Sunday, August 10, 2003

You know the drill

Oh my god
adsf
asdlmx, dS

i WAS GOINg to post something because I'm druink, but the fucking blogger ate it. fuck this thing. look, all these hot girls don't want nothing to do with me;. why? scenester, mods, hipsters, sorority girls, hippie chicks, emo girls, smart girls ,someone seriosuly be my type. no one fucking. no one, i mean, fucking give s a shit sana sdasda and goddamnit i'm drunk and gooddamnit all these girls are either dumb or cazy or taken or all of the abovce opr some of the above and their boyfriends are all fucking dipshists or at least the guy they're sleeping with and seroiusly i'm the fucking most eleigble bachelor you'll meet in this goddamnt town except i'm allnpicky and all these girl who've been interested i've decided weren't hot enough like i've got some fucking room to talk

fuck i can't believe it erased all that shit i'd typed . it had to do with this girl lindsey, who i hear is crazy, and who dated wes, and who went home with some douchebag scenester dumb fuck. meanwhile, little ol dme, with all i have to offer, but none of the looks apparently, went home, glad to have gotten home after that crazy ordeal.

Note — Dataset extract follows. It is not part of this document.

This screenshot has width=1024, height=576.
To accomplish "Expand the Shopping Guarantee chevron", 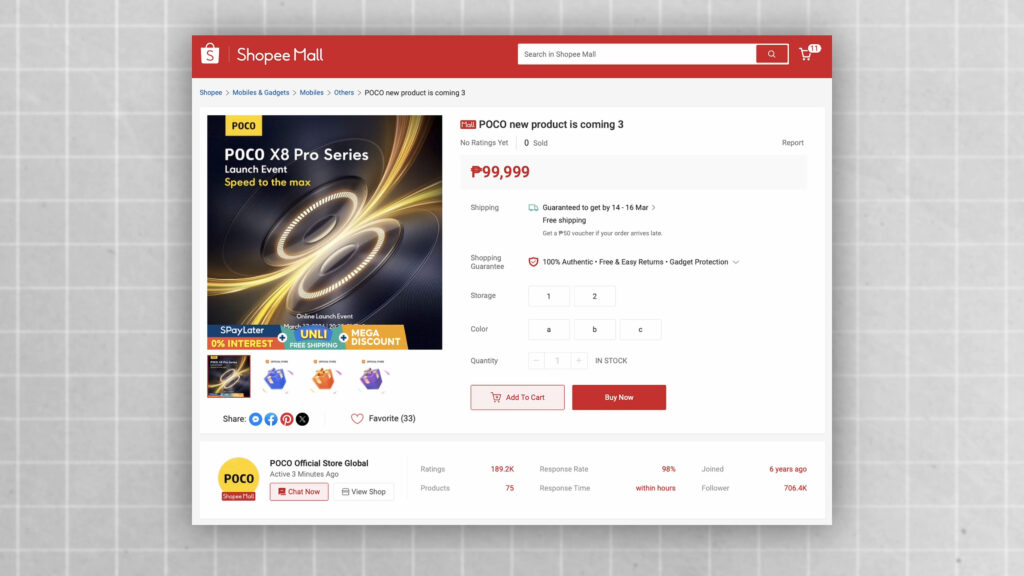I will [x=736, y=262].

see, justin, kevin, and I went to thise party. and it sucked. and kevin left. but me and justin sateyd. and then this girl i've been in love with since freshman year showed up. and i didn't talk to her because there were always choads around her. and i should have. but she didn't want nothign to do with em, like all the other girls want nothign to do with me.

lord, oh lord, i'm drunk. i didn't talk to her, but i did talk to this hot girl, wait i already talked about her. she didn't want nothing to do with me. you know, i've had several moderately attractive girls hit on me recently. what makes me think i'm so great that I fucking wouldn't go for them? that i'd hold out until i got the actualy girl of my dreams. i bet they'd think i was an asshole for saying this. a stupid asshole. yeah, they're right.